In the spring of 2021 I turned seventy. Now I’m in another huge transition. The years in-between were spent doing massage therapy work and living near the ocean. Once again I am pondering where I might be going. The question I keep asking myself, is “how will I be (do I want to be) remembered?” There’s nothing monumental to mark my time on this earth, but there are lots of smaller and “normal’ things that I hope are true. I hope I am seen as being kind and generous, curious and artistic. I’ve also been told I have a great laugh. 

All of my work has been with my hands: first as a studio potter, then as a massage therapist. And now, as a retired ‘something’. I’ve made thousands of pots that have my touch in them. I spent thousands of hours touching humans, many of them suffering some sort of pain or injury. That kind of work has ended. These days I walk my dog and collect all sorts of things from the edge of the ocean. 

This website is a record of what is available from my art pottery career. In addition there are shadow boxes and driftwood structures /constructions all made with ‘stuff’ gleaned from the edge of the vast endless sea.
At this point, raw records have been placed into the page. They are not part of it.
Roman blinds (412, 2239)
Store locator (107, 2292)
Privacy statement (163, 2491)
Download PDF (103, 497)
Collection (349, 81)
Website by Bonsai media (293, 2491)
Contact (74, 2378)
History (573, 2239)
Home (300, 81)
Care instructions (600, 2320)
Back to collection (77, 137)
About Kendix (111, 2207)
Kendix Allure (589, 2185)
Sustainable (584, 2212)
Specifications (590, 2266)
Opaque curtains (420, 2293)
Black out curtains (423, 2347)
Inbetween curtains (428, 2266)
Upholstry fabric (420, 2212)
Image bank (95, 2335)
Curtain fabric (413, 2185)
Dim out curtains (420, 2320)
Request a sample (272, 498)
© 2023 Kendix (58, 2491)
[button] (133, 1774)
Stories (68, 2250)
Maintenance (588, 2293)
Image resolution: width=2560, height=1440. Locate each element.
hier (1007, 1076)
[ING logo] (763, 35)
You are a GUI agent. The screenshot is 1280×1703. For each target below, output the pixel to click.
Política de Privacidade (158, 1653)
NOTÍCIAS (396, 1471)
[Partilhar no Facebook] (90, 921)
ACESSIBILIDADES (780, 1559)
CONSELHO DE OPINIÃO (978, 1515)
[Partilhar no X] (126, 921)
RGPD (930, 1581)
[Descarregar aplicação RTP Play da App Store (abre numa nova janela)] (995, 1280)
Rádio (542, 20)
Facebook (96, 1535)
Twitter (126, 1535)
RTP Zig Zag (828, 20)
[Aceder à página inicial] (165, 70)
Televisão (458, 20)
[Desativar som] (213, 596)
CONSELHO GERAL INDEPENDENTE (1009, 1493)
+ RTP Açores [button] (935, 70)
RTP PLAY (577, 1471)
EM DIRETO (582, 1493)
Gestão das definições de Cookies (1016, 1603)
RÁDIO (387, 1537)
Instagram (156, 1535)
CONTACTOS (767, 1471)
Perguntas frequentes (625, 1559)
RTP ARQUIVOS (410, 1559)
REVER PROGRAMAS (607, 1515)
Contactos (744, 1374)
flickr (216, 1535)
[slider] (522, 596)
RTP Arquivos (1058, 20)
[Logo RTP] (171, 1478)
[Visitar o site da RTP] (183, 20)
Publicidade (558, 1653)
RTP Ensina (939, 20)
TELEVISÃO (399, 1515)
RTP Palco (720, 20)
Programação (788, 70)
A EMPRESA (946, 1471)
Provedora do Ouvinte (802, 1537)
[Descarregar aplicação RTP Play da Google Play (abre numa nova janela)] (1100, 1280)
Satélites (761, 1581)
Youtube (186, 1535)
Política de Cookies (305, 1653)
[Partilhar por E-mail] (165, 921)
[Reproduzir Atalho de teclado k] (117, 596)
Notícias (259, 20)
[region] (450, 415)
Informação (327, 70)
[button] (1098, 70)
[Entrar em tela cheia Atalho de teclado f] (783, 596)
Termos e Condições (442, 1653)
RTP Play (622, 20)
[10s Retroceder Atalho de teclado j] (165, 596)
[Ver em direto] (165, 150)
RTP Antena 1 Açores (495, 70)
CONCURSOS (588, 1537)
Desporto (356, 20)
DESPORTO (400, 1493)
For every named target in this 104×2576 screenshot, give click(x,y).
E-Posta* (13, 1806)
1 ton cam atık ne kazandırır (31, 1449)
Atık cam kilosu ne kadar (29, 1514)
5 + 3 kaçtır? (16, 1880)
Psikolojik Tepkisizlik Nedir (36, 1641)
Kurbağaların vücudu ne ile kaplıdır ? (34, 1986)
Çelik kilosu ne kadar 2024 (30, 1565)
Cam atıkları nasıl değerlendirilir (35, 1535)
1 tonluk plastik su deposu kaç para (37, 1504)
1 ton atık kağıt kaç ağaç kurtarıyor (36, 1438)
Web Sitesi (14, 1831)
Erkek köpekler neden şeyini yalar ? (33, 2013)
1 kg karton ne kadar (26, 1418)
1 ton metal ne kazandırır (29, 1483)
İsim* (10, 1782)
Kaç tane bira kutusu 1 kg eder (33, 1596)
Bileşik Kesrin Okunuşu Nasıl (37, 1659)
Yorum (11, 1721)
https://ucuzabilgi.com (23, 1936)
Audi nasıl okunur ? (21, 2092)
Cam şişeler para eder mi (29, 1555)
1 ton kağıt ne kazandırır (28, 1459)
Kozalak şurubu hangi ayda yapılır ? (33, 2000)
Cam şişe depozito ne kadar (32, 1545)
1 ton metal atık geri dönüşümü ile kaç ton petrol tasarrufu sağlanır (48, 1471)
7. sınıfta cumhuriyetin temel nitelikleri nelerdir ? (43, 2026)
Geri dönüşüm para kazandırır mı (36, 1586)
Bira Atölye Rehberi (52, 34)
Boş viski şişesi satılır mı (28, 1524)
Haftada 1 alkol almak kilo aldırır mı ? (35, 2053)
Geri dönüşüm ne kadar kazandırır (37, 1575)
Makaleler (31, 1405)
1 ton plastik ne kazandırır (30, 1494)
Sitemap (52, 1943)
My earlier work with clay was about nature and her patterns. This newest work is still about patterns, but they are made with nature’s own remnants.

Nancee Meeker’s extraordinary work is in many major museums and collections, including: The Smithsonian, Crocker Art Museum, Boston’s Museum of Fine Arts, The Fuller Craft Museum, and public / private collections around the world.


 

If New York was a state that declared select artists and artisans ‘Intangible Treasures,’ potter Nancee Meeker would undoubtedly be one of them.

Her work, as stunning as it is subtle, demands it.”